La mère et le fils rentrent à Strasbourg. Le père s’installe par prudence à Montreux, en Suisse. La mère, dénoncée par la propriétaire de leur appartement pour « sentiments anti-allemand » passe devant un conseil de guerre et est condamnée à deux mois de prison. Maxime Alexandre se rend en Suisse pour aller y chercher son père. Il y reste trois ans et demi.

Il reste un problème où personne au monde ne peut l’aider ou le conseiller : « Je ne disposais pas de mots pour m’exprimer. Ce que j’avais depuis longtemps redouté était arrivé : je maniais de moins en moins bien l’allemand, sans faire de vrais progrès en français. Du reste, très souvent, aujourd’hui encore lorsque je suis étendu après le sommeil en général en plein jour avant d'ouvrir les yeux, je vois devant moi une page ou quelques lignes imprimées en caractères gothiques. Je m’efforce de les lire, mais malgré tous mes efforts n'y parviens jamais. Précisons qu’il n’existe plus guère de livres allemands imprimés en gothique. Réminiscence, faut-il admettre, de mes premières lectures ? Je n’en sais rien. Chercher ses mots, pour le bilingue – encore que le terme soit impropre pour nommer quelqu’un qui ne possède aucune des deux langues – c’est chercher ses maux. Mon vocabulaire s’est formé au cours de mon enfance, en allemand et il est resté tel quel dans mon imagination. Au surplus, il ne m’appartient pas en propre, je ne l’ai pas formé moi-même. Ceux qui sont venus avant moi lui ont donné un contenu. Tout l’essentiel me manque : diminutifs d’affection pour l’enfant au berceau, bouts de chansons appris à l’école maternelle, noms des animaux, des arbres, des fleurs… Traduire cela de l’allemand ? Si je remplaçais par exemple une comptine allemande par une comptine française, même toute proche, je ferais de la littérature pure et simple. Mon rapport avec le vocabulaire est comme une convoitise que je n’arriverais à satisfaire qu’en en changeant l’objet… Je n’avais pas fini de me débattre avec le bilinguisme, problème aussi pénible que le mot qui le définit. À quatre ou cinq ans, je suis entré à l’école maternelle tenue par une imposante et douce Prussienne… »

* Exercices
A. Veuillez recopier le passage de l'extrait sur Maxime Alexandre en commençant par « La mère et le » et en poursuivant jusqu'à « ans et demi. ».
B. Répondez à ces questions d'après l'extrait sur Maxime Alexandre :
(i) À quelle peine la mère est-elle condamnée par le conseil de guerre ?
(ii) Combien de temps Maxime Alexandre reste-t-il en Suisse ?
(iii) Par qui l'école maternelle où il est entré était-elle tenue ?
C. Rédigez la suite de l'extrait sur Maxime Alexandre, à partir de l'endroit où il s'arrête.

* Données fournies

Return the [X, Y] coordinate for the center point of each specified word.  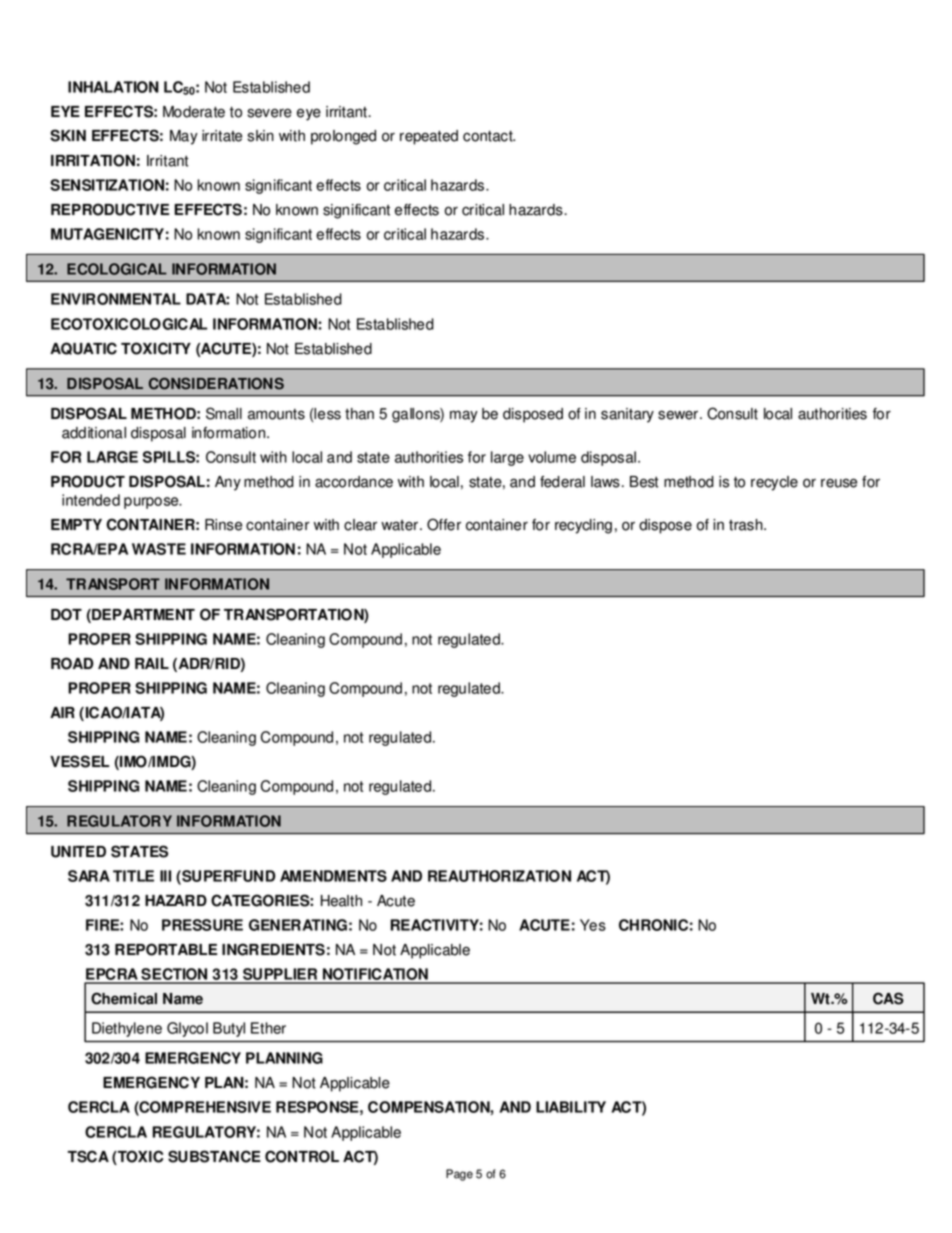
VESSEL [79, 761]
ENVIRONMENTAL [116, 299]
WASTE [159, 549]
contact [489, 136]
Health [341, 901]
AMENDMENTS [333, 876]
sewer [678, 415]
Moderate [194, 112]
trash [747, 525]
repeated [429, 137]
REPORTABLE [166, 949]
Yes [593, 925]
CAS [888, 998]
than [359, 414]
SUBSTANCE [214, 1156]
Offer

* Résultats par exercice
A.
La mère et le fils rentrent à Strasbourg. Le père s’installe par prudence à Montreux, en Suisse. La mère, dénoncée par la propriétaire de leur appartement pour « sentiments anti-allemand » passe devant un conseil de guerre et est condamnée à deux mois de prison. Maxime Alexandre se rend en Suisse pour aller y chercher son père. Il y reste trois ans et demi.

B.
(i) Deux mois de prison.
(ii) Trois ans et demi.
(iii) Par une imposante et douce Prussienne.

C.
Maxime Alexandre passe la plus grande partie de la guerre en Suisse où il poursuit ses études : philosophie, littérature et sociologie, à Lausanne. Il se lie avec avec le poète et romancier expressionniste alsacien René Schickele et Jean Hans Arp, fréquente le groupe des intellectuels pacifistes autour de Romain Rolland et entre en contact avec le groupe des dadaïstes (Tristan Tzara, Hugo Ball). Il s’enthousiasme pour la révolution russe : « Je me suis toujours trouvé, bon gré mal gré, ; du côté des persécutés. J’étais familiarisé avec l’idée de la Révolution russe lorsqu’elle éclata en, 1917 ».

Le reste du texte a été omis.